So drängt das Unten zum Oben, das Obere zum Untern, Geist zum Leben und Leben empor in den Geist: alle Dinge der unsterblichen Natur sind ohne Sinn, solange sie nicht von Sterblichen erkannt, solange sie nicht irdisch geliebt werden. Die Rose wird erst wahrhaft zur Rose, wenn sie ein Blick schauend in sich trinkt, die Abendröte erst Herrlichkeit, wenn sie in der Retina eines Menschenauges widerleuchtet. Wie der Mensch das Göttliche, um nicht zu vergehen, ebenso braucht das Göttliche, um wahrhaft zu sein, den Menschen. So schafft er sich Zeugen seiner Macht, den Mund, der ihm lobsinge, den Dichter, der ihn erst wahrhaft zum Gotte macht.
Diese Uridee der Hölderlinschen Anschauung mag – wie fast alle seine poetischen Ideen – Entlehnung sein, eine Anleihe bei dem »kolossalischen Geiste« Schillers. Aber wie geweitet ist die kalte Schillersche Erkenntnis:
Freundlos war der große Weltenmeister,
Fühlte Mangel – darum schuf er Geister,
Sel'ge Spiegel seiner Seligkeit
zu Hölderlins orphischer Vision von des Dichters Erweckung:
Und unaussprechlich wär und einsam
In seinem Dunkel umsonst, der doch
Der Zeichen genug und Wetterflammen
Und Fluten in seiner Macht,
Wie Gedanken hat, der heilige Vater,
Und nirgend fand er wahr sich unter den Lebenden wieder,
Wenn zum Gesange ein Herz nicht hätt' die Gemeinde.
◆ ◆ ◆ ◆ ◆
### WAS VERLANGT WIRD
Gib den Dokumentausschnitt über Hölderlin und Schiller vollständig und Wort für Wort wieder. Das anschließende Material steht für sich und hat mit dem Dokumentausschnitt nichts zu tun.

### ANGEZEIGTE INFORMATIONEN
◆ ◆ ◆ ◆ ◆
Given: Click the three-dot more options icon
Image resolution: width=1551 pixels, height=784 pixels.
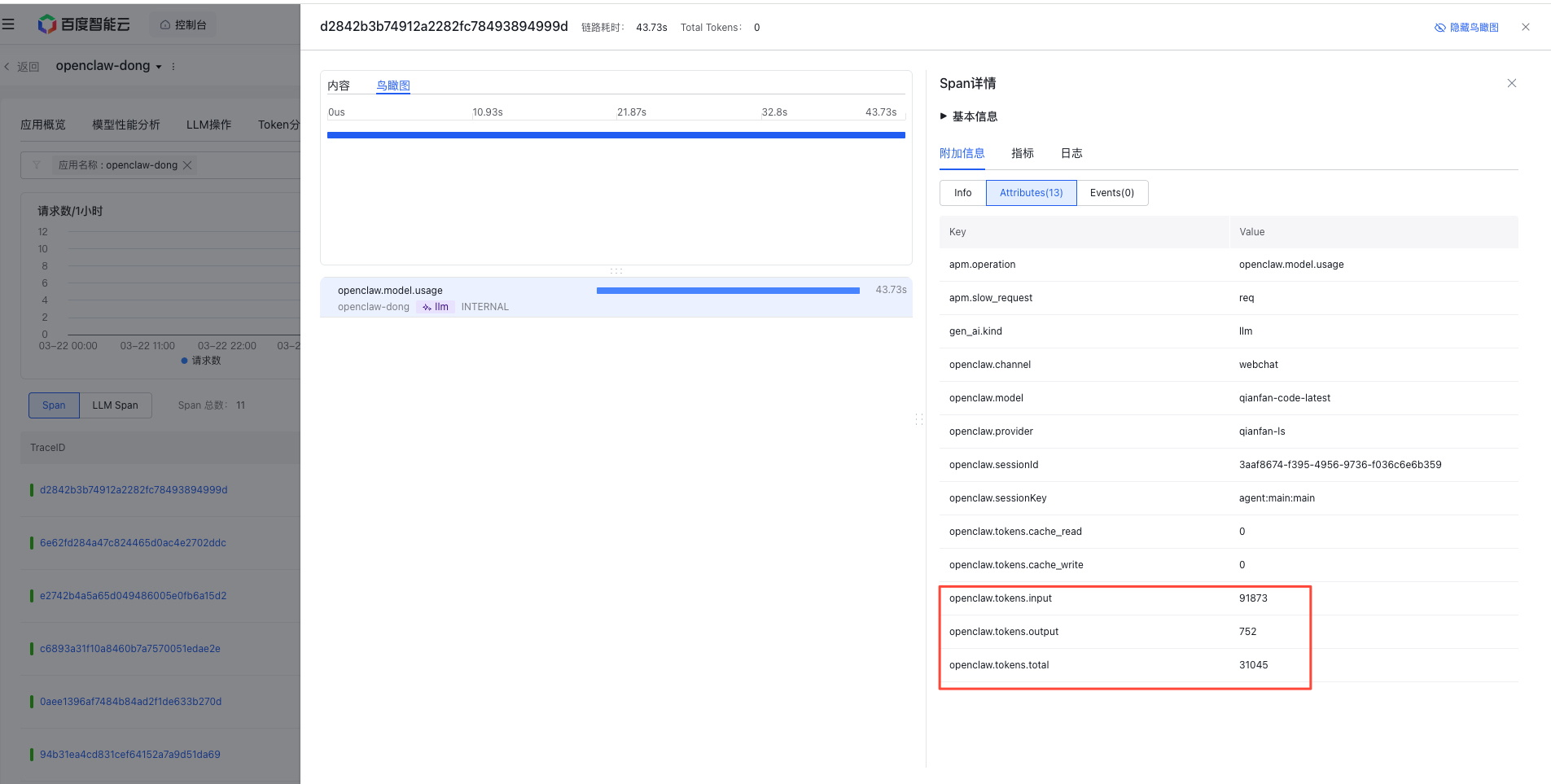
◆ ◆ ◆ ◆ ◆
### LÖSUNG
So drängt das Unten zum Oben, das Obere zum Untern, Geist zum Leben und Leben empor in den Geist: alle Dinge der unsterblichen Natur sind ohne Sinn, solange sie nicht von Sterblichen erkannt, solange sie nicht irdisch geliebt werden. Die Rose wird erst wahrhaft zur Rose, wenn sie ein Blick schauend in sich trinkt, die Abendröte erst Herrlichkeit, wenn sie in der Retina eines Menschenauges widerleuchtet. Wie der Mensch das Göttliche, um nicht zu vergehen, ebenso braucht das Göttliche, um wahrhaft zu sein, den Menschen. So schafft er sich Zeugen seiner Macht, den Mund, der ihm lobsinge, den Dichter, der ihn erst wahrhaft zum Gotte macht.
Diese Uridee der Hölderlinschen Anschauung mag – wie fast alle seine poetischen Ideen – Entlehnung sein, eine Anleihe bei dem »kolossalischen Geiste« Schillers. Aber wie geweitet ist die kalte Schillersche Erkenntnis:
Freundlos war der große Weltenmeister,
Fühlte Mangel – darum schuf er Geister,
Sel'ge Spiegel seiner Seligkeit
zu Hölderlins orphischer Vision von des Dichters Erweckung:
Und unaussprechlich wär und einsam
In seinem Dunkel umsonst, der doch
Der Zeichen genug und Wetterflammen
Und Fluten in seiner Macht,
Wie Gedanken hat, der heilige Vater,
Und nirgend fand er wahr sich unter den Lebenden wieder,
Wenn zum Gesange ein Herz nicht hätt' die Gemeinde.